→ DIRECTIONS
Nothing but a number should be returned: the count of lines in the records that contain "agent".

→ INPUT MATERIAL
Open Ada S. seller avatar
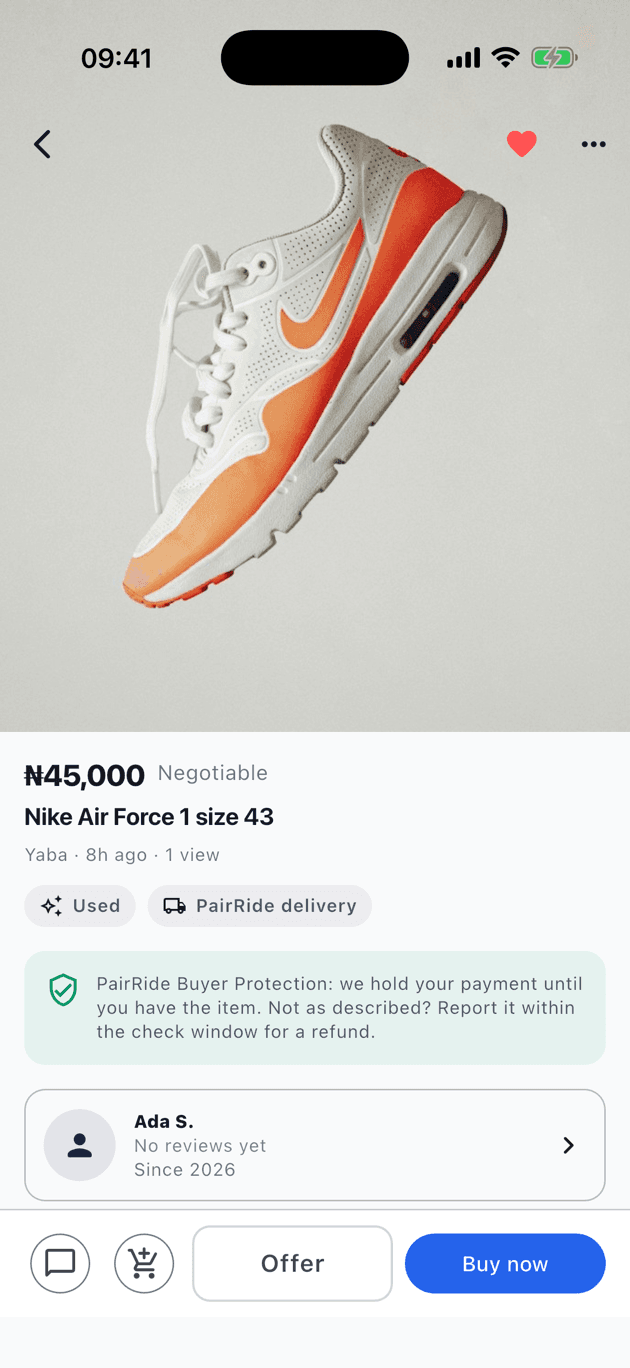The height and width of the screenshot is (1368, 630). click(x=80, y=1145)
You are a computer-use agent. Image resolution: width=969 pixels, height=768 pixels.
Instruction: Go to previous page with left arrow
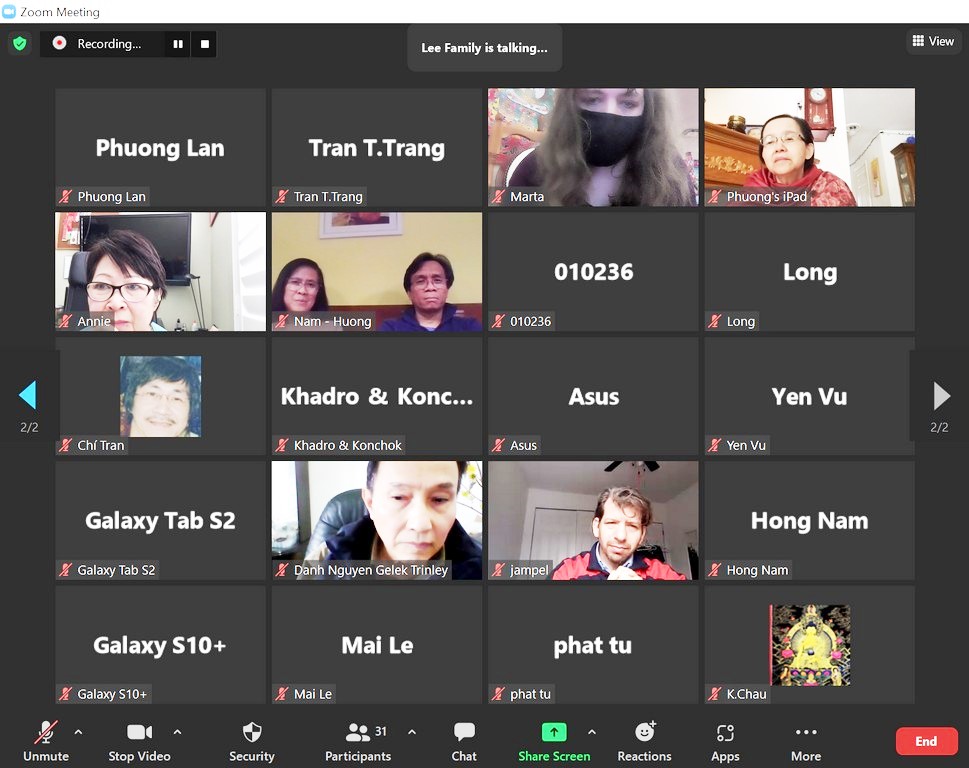(x=28, y=395)
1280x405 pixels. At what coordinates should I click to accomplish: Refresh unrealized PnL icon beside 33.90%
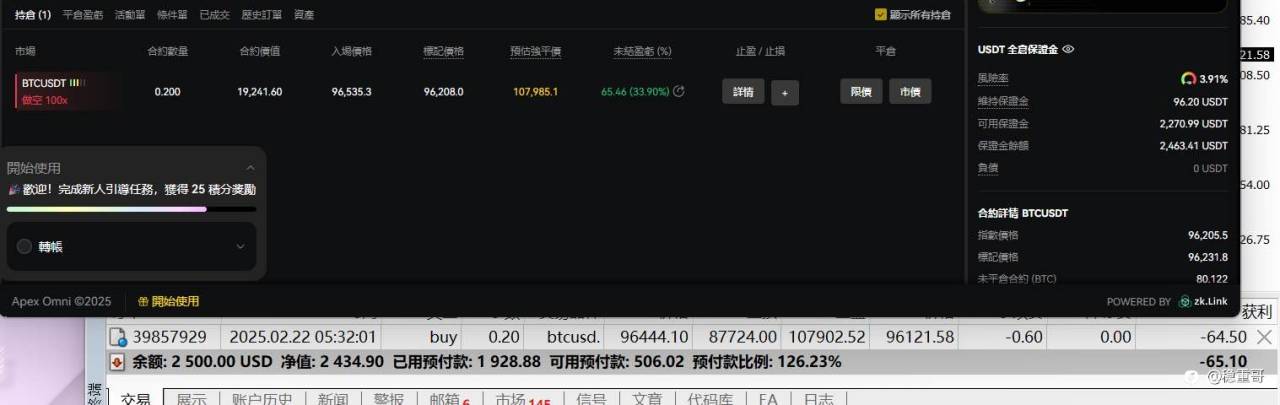pos(679,91)
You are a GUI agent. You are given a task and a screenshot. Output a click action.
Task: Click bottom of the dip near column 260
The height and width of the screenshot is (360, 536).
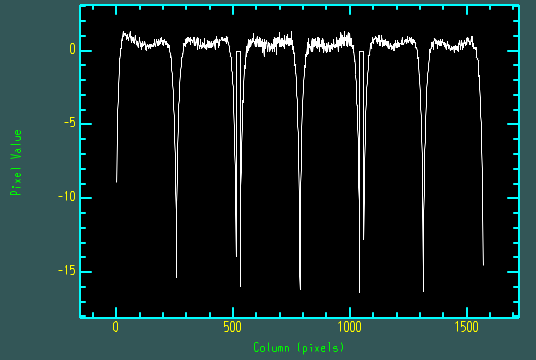[176, 277]
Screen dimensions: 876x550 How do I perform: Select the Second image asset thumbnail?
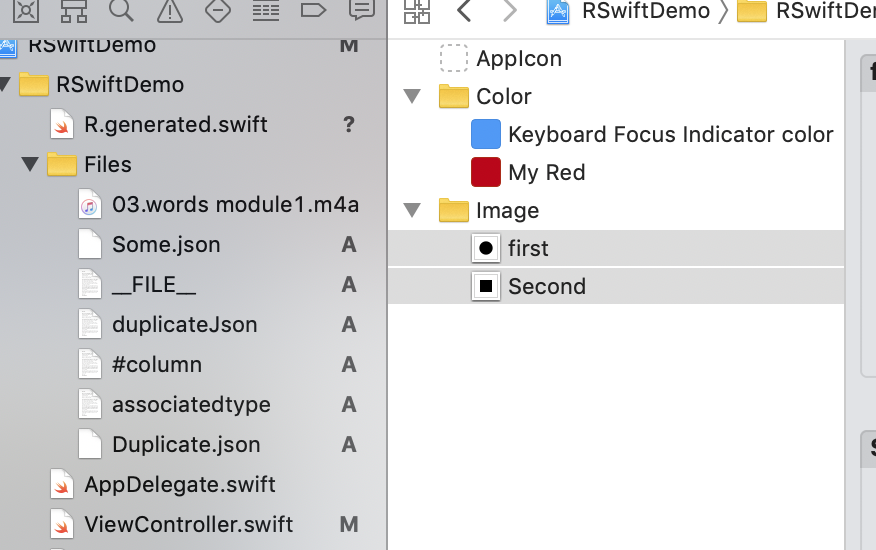[486, 286]
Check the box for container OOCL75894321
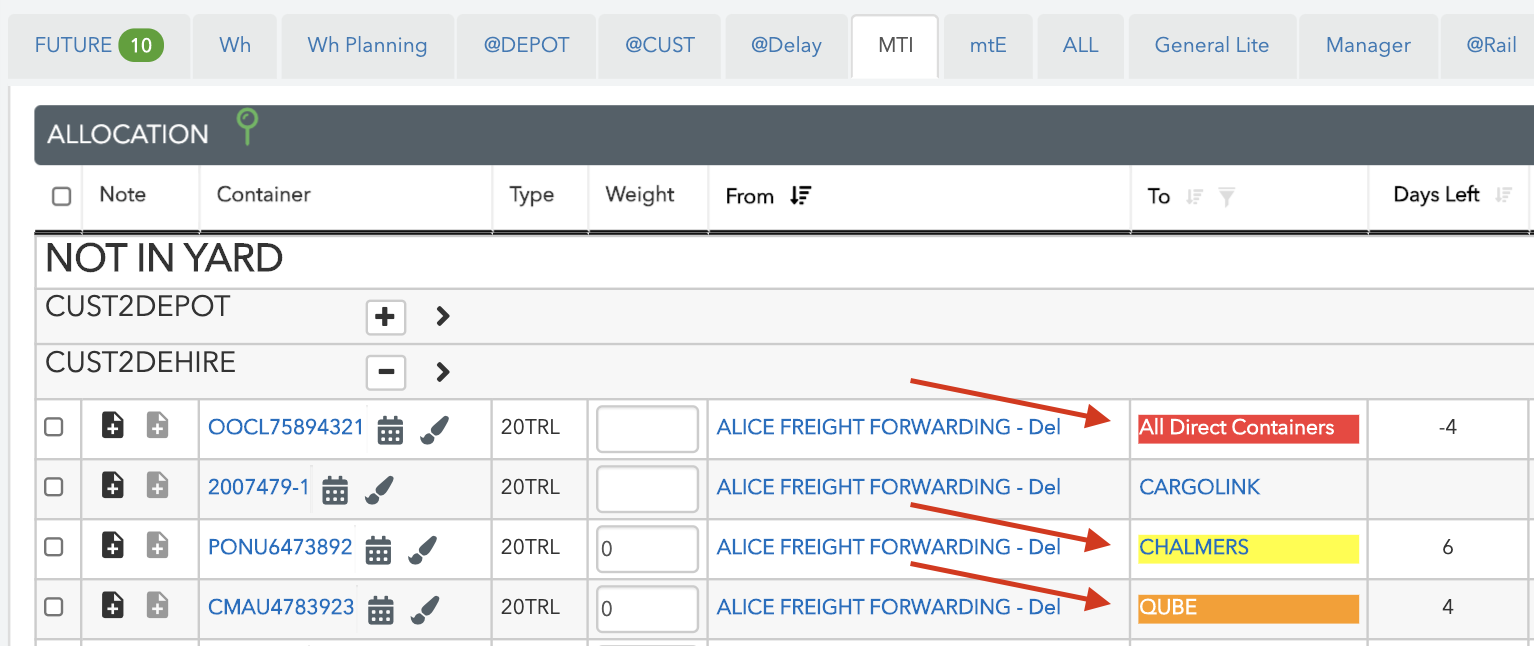 [54, 427]
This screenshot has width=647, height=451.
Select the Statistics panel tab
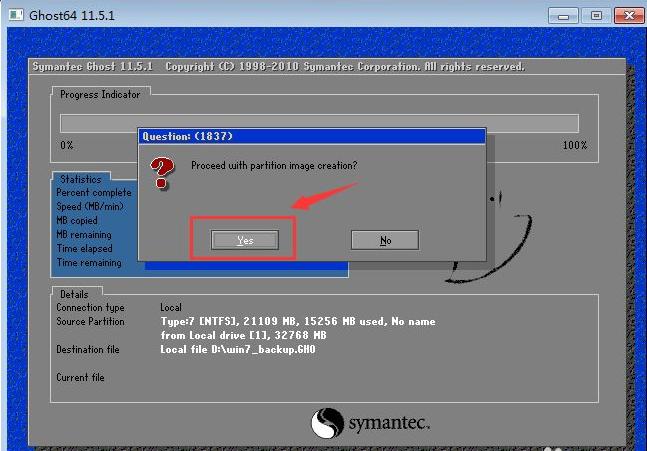(81, 179)
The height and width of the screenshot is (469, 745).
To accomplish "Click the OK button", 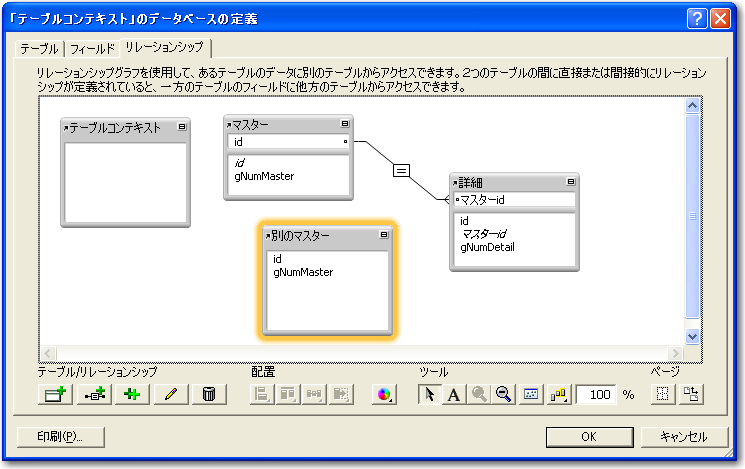I will point(588,437).
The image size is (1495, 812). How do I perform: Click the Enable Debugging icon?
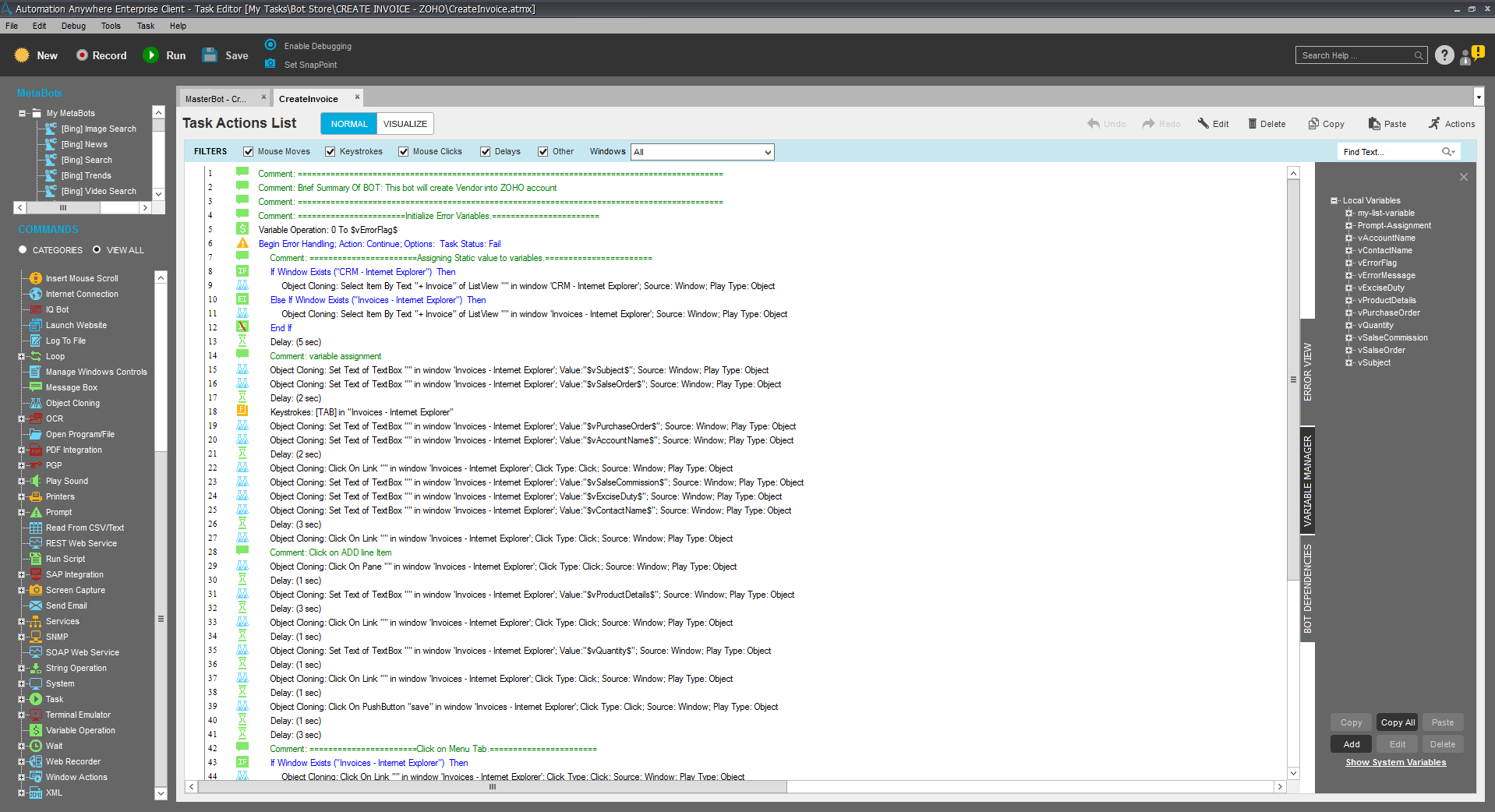(270, 45)
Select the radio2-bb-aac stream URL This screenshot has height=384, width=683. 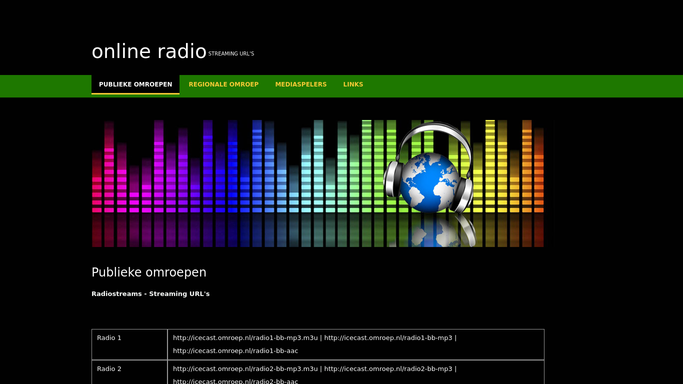click(x=235, y=381)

→ SOLUTION TO THIS PROBLEM
2